いろいろな宗教について(6)

 

11)ホスティアのこと

 これはもっとも、一般向きではない話。というか、これは駄目押しでもいい。これはとんでもなくカトリック的で、教会の内部で生活したことがなければ、誰もわかるまいとおもう話なので気分悪い方はすっ飛ばしてもいい。。

 

 それはホスティアのことだ。DVDの初めに、彼女の起こした会の終生誓願の儀式の模様が映し出される。清貧、貞潔、従順、に加えて、彼女の会は、世の最も貧しい人に「仕える」誓願をたてる。そこまでは、修道会のことだから、一般の人にわけがわからなくてもいい。 

 問題は、すべてのカトリック信者が、其のよりどころとしている、聖体拝領のこと。知らない人から見たら、ただのウエーハースみたいな食べ物に見える「聖体」と呼ぶものが、修道女達の魂を支え、苦悩の多い日常生活の活力となり、強固な精神を培うことができるのだ。

 其の聖体を毎日拝領することによって、世の最も貧しい人々に寄り添って、心に平和を保ちながら、人間的なあらゆる欲望を抑え、一生をイエス様に捧げきることができる、「力」を得ているのだ。

 そういう説明は、もともとカトリック信者の私にわかっても、カトリック以外の人にわからせることなど、私にはできない。というのは、この話は「理不尽」の粋をいっているから。

保存済みの一覧:

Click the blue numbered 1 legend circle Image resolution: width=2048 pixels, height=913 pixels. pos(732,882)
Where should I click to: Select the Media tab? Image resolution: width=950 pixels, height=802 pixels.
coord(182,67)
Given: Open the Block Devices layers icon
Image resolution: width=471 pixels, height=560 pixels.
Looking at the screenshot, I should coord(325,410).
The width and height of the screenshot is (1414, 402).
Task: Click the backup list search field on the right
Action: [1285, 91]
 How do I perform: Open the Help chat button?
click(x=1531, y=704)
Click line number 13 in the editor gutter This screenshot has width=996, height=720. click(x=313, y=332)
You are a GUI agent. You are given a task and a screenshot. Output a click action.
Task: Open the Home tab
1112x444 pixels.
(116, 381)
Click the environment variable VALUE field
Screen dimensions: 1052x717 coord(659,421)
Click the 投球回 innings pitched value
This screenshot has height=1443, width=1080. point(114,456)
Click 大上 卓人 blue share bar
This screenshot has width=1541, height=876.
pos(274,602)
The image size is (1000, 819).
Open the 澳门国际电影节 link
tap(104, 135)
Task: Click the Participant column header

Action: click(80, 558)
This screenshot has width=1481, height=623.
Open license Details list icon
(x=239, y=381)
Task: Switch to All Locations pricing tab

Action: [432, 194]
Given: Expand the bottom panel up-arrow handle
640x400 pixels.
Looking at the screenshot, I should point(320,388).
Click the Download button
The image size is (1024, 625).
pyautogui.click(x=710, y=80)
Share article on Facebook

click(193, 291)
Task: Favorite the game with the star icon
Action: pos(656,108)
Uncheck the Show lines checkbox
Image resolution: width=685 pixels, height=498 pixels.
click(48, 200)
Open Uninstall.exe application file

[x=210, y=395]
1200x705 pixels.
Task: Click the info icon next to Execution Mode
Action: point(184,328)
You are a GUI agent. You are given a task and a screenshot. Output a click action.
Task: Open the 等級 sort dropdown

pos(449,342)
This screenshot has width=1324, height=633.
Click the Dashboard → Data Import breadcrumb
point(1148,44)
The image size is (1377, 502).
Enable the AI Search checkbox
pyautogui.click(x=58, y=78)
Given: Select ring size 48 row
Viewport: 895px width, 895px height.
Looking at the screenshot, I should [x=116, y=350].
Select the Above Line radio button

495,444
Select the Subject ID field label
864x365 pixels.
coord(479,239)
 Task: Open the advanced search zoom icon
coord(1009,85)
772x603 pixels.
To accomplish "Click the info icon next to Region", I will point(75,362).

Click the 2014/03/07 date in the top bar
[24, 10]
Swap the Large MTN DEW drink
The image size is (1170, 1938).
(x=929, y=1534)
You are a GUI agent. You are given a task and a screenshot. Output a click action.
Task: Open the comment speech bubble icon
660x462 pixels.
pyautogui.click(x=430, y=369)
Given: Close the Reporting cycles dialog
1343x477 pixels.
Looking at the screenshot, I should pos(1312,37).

次の課題:
**A.** ホスティアについての文章のうち、「11)ホスティアのこと」で始まり「にわけがわからなくてもいい。」まで続く部分を、「ホスティア」を「聖体のパン」に置き換えて更新してください。
**B.** ホスティアについての文章をもとに、次の問いに答えよ。
(i) 彼女の会は、清貧、貞潔、従順に加えて、どのような誓願をたてるか。
(ii) 「聖体」は、知らない人から見ると何のように見えるか。
(iii) 筆者はもともと何の信者か。
**C.** ホスティアについての文章を、最後の文の後から書き進めよ。
保存済みの一覧は、ホスティアについての文章とは別の資料である。

解答:
**A.**
11)聖体のパンのこと

 これはもっとも、一般向きではない話。というか、これは駄目押しでもいい。これはとんでもなくカトリック的で、教会の内部で生活したことがなければ、誰もわかるまいとおもう話なので気分悪い方はすっ飛ばしてもいい。。

 

 それは聖体のパンのことだ。DVDの初めに、彼女の起こした会の終生誓願の儀式の模様が映し出される。清貧、貞潔、従順、に加えて、彼女の会は、世の最も貧しい人に「仕える」誓願をたてる。そこまでは、修道会のことだから、一般の人にわけがわからなくてもいい。

**B.**
(i) 世の最も貧しい人に「仕える」誓願
(ii) ただのウエーハースみたいな食べ物
(iii) カトリック信者

**C.**
 懐疑主義者の私にとっても、何を疑い、何を否定し、何を排除しても、最後に残るものが、この「聖体の秘儀」と呼ばれるものだった。しかしそれが、あまりにも、不可解な信仰であるゆえに、万民が理解できる範囲を超えているゆえに、私は自分の中のこの事実を、ほとんどひた隠しにしてきた。自分の信念を、相手の見えないネットの中で語るとき、私はかなり饒舌である。しかし、私が一番大切にしているものは、触れられたくないのと、どうせ説明不可能で批判などに答えられないのとで、他人に語ることを避けていた。

 それが、このDVDでは、いとも簡単に、「当たり前のこと」として語られている。修道女達を支えるものは、毎日のこの聖体拝領だと、何の説明も無く、ぺらりと述べられて、そしてそのまま別の場面に、移行していく。

 自分が生きている、生かされている、イエス様の手足となっているという自覚は、信仰あるものにとって、何より強い「生きて働く理由」だろう。そして其の活力は、あの白いウエーハースの形状をしたパンによって支えられている。其のことを私は一人納得する。

 私は子供のとき、カトリックの家庭に生まれ育って、聖人伝と呼ばれる本を大量に読んだ。到底受け入れられない物語もあったが、私は、過去のローマ時代の迫害時代の多くの殉教者が、あの白い聖体を守って、死んでいった話が好きだった。

 

其のひとつ。

 迫害で捉えられ殺された神父さんが、捉えられる前に潜んで住んでいたというある地下室に、幽霊が出るといううわさがあった。其の幽霊の正体を調べようと、ある男が、こわごわ地下室に下りていった。そこで、男は其のうわさの幽霊に出会ってしまった。男は恐怖のあまり、胸に十字を切ったとき、其の幽霊は,安堵の顔でうなずいて、男をどこかに案内するようなしぐさを見せた。

 男は幽霊について地下室に下りていった。幽霊は、地下の床のある一角を指したのだが、其の床の一角には、とってのようなものがついていた。男は素手であったので、其の取っ手をいくら引っ張ってもあけることができなかった。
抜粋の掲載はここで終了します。